• [Exercise description] A complete answer retypes each of the records below precisely and includes none of the pictures.
##### Records for the exercise
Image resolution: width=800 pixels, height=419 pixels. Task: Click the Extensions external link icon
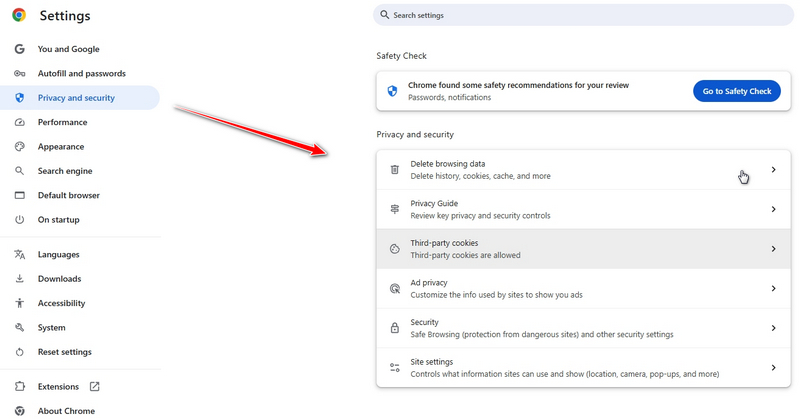(x=95, y=387)
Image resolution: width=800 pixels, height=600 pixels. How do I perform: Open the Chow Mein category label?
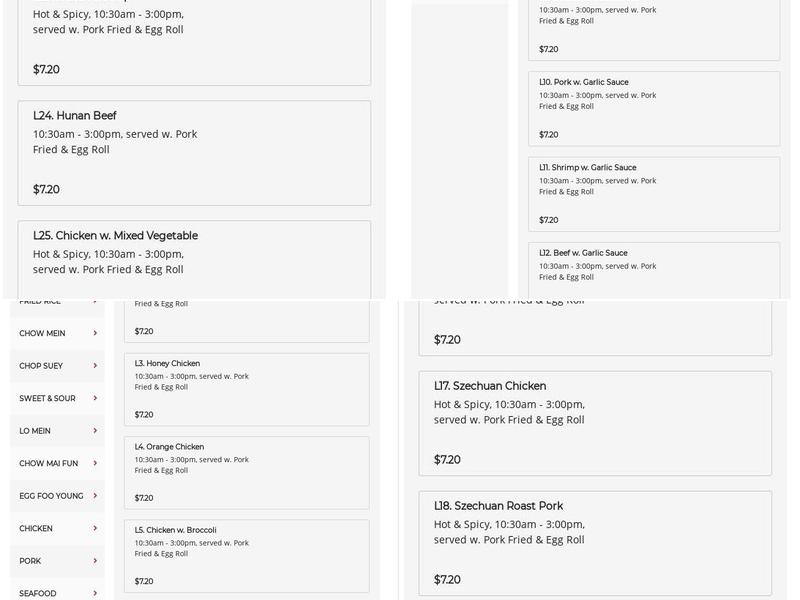(x=42, y=333)
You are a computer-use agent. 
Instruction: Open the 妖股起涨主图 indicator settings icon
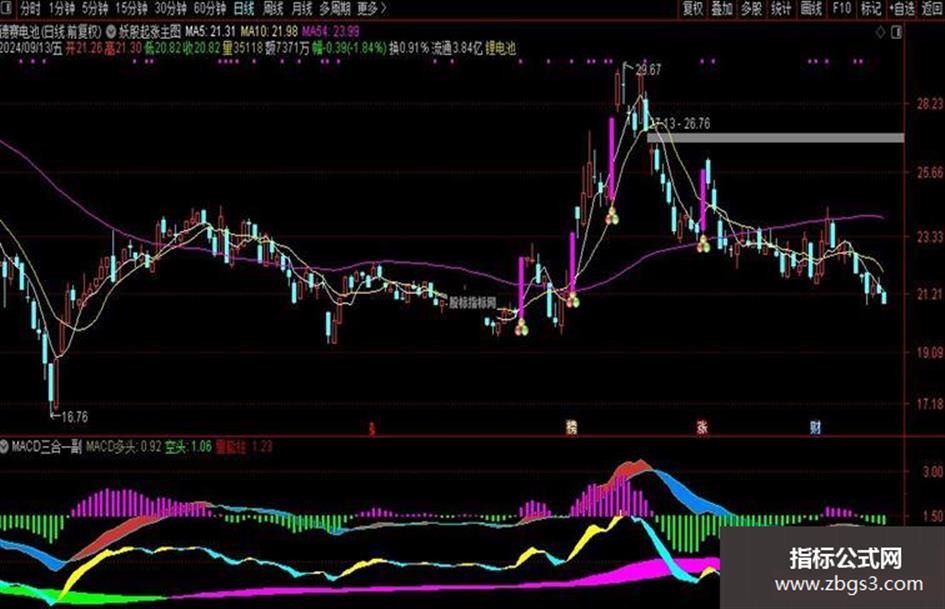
##########
• [Final answer]
Image resolution: width=800 pixels, height=419 pixels. Task: Click the Extensions external link icon
(x=95, y=387)
Image resolution: width=800 pixels, height=600 pixels. How do I perform: Open the Chow Mein category label?
(x=42, y=333)
You are a computer-use agent. 
Instruction: Open the 妖股起涨主图 indicator settings icon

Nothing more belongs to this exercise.